The Corporate Amnesia Phenomenon

With job discontinuity now commonplace, employers lose their valuable OM at conveyer-belt speed. The phenomenon is called corporate amnesia, when organizations literally lose their memory (Kransdorff, 1998). The loss of one’s own memory ensures that institutions cannot efficiently evolve incrementally, which is the way most organizations progress. Experientially nonlearning and the commonplace 12 months that it takes for employees to be inducted are among the largest contributors to decision-making weakness and productivity shortfall.

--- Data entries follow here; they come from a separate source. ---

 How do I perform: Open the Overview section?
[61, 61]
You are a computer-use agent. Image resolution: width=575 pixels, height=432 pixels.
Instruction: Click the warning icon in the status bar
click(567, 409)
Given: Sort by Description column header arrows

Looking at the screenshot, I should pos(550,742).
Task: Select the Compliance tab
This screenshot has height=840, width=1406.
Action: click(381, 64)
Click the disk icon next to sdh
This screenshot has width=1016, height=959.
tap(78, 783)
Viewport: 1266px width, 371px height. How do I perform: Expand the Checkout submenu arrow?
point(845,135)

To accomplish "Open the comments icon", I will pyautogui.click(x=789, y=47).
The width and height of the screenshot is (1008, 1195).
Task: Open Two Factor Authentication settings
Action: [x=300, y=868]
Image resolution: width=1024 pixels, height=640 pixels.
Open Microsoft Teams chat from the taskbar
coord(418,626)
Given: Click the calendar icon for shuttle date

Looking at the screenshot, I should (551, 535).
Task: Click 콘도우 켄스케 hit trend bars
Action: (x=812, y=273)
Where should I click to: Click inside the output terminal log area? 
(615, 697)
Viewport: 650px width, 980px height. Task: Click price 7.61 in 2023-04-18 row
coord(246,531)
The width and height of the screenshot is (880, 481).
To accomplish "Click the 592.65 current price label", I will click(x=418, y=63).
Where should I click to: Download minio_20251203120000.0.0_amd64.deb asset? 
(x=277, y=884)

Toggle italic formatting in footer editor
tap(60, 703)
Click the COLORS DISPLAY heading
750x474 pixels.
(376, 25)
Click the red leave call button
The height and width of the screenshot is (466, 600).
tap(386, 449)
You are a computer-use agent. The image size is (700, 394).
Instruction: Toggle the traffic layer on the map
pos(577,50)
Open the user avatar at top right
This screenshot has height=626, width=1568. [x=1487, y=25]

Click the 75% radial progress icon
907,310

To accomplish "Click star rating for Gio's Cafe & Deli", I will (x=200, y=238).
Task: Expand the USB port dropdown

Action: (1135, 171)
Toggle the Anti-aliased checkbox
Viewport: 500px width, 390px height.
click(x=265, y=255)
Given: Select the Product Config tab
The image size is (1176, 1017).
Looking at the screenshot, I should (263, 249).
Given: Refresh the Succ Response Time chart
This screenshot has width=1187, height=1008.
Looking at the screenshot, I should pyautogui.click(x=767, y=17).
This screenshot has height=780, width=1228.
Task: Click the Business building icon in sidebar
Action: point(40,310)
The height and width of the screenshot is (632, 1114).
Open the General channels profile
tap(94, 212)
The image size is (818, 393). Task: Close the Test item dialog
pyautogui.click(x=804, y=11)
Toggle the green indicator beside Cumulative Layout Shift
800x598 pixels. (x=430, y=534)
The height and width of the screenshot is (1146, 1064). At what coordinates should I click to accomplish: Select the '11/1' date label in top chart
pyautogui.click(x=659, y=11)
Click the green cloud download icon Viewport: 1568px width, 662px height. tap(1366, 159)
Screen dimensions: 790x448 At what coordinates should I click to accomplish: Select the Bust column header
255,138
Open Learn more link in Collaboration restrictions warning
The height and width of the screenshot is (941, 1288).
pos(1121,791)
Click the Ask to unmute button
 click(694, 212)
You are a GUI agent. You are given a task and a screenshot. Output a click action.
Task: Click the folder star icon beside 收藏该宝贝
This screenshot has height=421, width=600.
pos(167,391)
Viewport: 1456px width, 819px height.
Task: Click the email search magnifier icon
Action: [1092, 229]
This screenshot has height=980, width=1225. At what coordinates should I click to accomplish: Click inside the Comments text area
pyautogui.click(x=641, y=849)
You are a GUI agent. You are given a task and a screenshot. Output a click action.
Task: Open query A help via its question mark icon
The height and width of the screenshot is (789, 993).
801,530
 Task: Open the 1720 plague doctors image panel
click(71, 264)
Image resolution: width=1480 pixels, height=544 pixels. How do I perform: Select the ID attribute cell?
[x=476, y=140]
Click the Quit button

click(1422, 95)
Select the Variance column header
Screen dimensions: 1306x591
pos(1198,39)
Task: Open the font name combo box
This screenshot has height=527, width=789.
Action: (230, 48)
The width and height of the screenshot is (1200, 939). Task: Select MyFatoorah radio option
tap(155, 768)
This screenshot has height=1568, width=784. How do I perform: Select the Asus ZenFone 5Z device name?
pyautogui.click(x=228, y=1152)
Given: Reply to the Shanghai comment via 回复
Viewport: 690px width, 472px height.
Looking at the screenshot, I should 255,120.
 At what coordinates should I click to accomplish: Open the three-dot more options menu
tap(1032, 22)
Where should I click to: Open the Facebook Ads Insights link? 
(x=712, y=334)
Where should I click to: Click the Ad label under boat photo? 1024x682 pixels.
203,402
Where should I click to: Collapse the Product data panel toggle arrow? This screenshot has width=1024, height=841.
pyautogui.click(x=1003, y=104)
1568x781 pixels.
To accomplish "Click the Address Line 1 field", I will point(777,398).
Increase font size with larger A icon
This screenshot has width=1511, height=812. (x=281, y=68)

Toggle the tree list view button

The second reason for the importance of institution-specific knowledge and experience is that individuals, even if they stay with their employer, have innately short, selective, and defensive memories. For conceptual advocacy, Harvard scholar Alan Kantrow observes that “when we go to work, we forget” (Kantrow, 1984). To Kantrow, managers’ choices and actions may find a ready place in memory, but the reasons and the intended significance of their deeds quickly float out of reach and beyond recall. He observes that while all organizations have some form of recall, their memory is frequently inaccurate:

The style of a business presentation, the kinds of evidence that tend to sway decisions, the shared sense of what constitutes relevant information about a new market or product, the deep-seated visceral preference for certain lines of business—all these characteristics, and a thousand others like them, are the subtle products of memory. In no two organizations are they exactly the same, nor in any two parts of the same organization. Intuitively we know this. But on the job we usually disregard it. In particular individuals forget both the density and duration of the activity underlying the surface facts. We forget that, like an iceberg, nine tenths of the mass lies hidden, well below the normal waterline of vision. And we forget that the part we can see is not just “there” but is very much something built, something constructed or pieced together over time. (Kantrow, 1984)

What Kantrow is referring to is the already mentioned tacit element of OM, the doubtful recall of which is ineffectual for both present and future employers.

The third reason why OM is important is that no two organizations are the same. The approach necessary for one, even if it is in the same sector, is not the same for another, so to depend on the one-size-fits-all approach to management education as well as individuals’ experience with other employers is half baked. Each institution has its own special way of working that differentiates it from all other organizations, a characteristic that allows it to be competitive. Knowing that difference, specifically its specialized knowledge and the detail of its unique experiences, and then how to apply it to changing circumstances, allows walkabout employees to make decisions that do not have to rely on relearning the ropes. In corporate terms, tacit knowledge is a passive misnomer for active sharing of knowledge to make an organization more productive, whereas good decision making is truly environment specific, an observation that can be illustrated by Snowden’s imagery of London cabbies’ use of tacit knowledge.